The Science of Gratitude: It’s not just for Thanksgiving anymore

We all know that we should be thankful for what we have, hopefully not just at Thanksgiving, but all the time. But did you know that it can be good for you as well? Research shows that the more you practice an attitude of gratefulness, the greater the effect. Gratitude confers a multitude of benefits, such as increased health, social connectedness, feelings of well-being and energy, as well as decreased feelings of depression, greed and envy and decreased substance abuse.

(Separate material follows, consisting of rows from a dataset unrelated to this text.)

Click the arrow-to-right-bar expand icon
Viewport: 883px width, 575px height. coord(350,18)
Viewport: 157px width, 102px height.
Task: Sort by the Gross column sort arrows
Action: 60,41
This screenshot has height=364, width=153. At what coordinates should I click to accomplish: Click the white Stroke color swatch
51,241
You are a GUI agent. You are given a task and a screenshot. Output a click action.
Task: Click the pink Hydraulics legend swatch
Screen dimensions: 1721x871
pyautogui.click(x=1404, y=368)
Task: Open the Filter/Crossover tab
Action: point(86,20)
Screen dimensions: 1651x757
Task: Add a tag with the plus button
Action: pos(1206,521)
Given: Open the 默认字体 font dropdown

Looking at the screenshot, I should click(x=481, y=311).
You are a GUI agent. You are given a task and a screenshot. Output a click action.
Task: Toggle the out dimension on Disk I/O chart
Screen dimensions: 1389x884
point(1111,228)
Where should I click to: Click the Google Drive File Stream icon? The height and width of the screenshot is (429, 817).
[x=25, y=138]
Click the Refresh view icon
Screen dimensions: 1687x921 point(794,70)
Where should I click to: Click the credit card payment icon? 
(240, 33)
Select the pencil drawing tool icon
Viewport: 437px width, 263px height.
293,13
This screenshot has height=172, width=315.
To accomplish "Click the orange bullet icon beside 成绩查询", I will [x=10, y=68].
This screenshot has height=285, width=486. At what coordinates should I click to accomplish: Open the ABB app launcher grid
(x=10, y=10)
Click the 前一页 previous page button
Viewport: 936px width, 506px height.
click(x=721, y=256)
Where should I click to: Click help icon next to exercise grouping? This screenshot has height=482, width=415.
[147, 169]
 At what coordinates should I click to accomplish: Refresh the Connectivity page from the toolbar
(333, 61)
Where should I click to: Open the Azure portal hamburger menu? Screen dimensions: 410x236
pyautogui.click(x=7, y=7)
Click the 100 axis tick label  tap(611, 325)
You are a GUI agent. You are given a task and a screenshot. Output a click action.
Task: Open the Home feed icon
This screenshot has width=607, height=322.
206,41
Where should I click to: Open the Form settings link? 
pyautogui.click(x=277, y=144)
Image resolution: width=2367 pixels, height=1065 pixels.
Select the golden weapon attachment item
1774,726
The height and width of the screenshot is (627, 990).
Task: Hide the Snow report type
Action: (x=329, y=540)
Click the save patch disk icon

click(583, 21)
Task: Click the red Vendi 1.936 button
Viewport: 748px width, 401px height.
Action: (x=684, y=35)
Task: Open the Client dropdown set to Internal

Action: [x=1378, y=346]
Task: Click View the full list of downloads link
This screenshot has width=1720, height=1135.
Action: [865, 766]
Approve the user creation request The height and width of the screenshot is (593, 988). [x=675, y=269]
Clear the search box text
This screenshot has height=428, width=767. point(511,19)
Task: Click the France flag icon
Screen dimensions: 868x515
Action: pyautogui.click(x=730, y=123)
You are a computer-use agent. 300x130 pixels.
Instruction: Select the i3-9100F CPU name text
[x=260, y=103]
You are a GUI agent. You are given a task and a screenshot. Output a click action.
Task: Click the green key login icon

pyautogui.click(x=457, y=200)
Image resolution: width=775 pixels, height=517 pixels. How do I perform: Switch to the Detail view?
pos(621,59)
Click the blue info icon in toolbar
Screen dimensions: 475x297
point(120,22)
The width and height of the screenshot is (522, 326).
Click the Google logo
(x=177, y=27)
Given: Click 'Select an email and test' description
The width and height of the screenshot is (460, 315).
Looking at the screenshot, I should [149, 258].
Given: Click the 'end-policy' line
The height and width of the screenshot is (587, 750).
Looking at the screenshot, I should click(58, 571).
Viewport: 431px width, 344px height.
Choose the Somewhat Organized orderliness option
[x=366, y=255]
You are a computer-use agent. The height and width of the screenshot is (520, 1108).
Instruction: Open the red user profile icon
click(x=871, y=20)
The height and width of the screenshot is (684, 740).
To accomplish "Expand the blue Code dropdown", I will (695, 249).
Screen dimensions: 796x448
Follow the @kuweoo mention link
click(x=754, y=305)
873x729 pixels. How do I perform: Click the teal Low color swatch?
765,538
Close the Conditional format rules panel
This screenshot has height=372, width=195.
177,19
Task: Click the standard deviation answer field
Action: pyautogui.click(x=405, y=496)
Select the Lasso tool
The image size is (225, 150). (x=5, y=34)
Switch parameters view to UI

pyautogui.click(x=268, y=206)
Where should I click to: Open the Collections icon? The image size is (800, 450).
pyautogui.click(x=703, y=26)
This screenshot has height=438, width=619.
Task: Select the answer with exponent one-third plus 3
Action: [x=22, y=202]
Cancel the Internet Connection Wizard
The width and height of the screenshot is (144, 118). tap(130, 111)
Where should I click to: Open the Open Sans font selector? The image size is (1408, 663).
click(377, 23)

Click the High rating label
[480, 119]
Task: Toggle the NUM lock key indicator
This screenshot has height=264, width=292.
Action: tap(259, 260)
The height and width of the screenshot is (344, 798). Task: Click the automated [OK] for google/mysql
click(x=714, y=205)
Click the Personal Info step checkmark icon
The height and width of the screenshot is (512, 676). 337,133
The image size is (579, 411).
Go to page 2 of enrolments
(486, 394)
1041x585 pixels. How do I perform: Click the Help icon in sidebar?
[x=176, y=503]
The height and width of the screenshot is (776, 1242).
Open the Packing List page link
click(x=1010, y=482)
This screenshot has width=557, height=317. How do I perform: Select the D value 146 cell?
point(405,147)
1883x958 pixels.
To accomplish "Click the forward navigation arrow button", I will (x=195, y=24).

It’s worth cultivating the habit of being grateful, if you aren’t already. It’s in our nature to focus on the negative instead of the positive, even though different research has shown that we generally have at least three positive experiences for every negative one. Focusing on the positive and counting blessings, instead of burdens, can have a measurable effect on your health and your sense of well being. Not only that, but it has positive effects for the people around you. People who feel grateful are more likely to help another person and more likely to recognize the beneficial actions of others.

Dr. Emma Seppala writes this on “In a number of studies, psychologists have shown that in children and adults, gratitude has incredible benefits:

  • Gratitude increases social connection – which studies show is essential for health and well-being.
  • Gratitude increases altruism – which is a strong predictor of happiness.
  • Gratitude decreases depression and improves optimism and positive emotions which in turn increase well-being, boost creativity, benefit relationships, and impact longevity.
  • Gratitude improves health and well-being for people suffering from physical ailments.

When the Negativity Bias occurs, closing our eyes and counting our blessings can help give us a reality check.”

Now we just have to remember this all year long, not only at Thanksgiving.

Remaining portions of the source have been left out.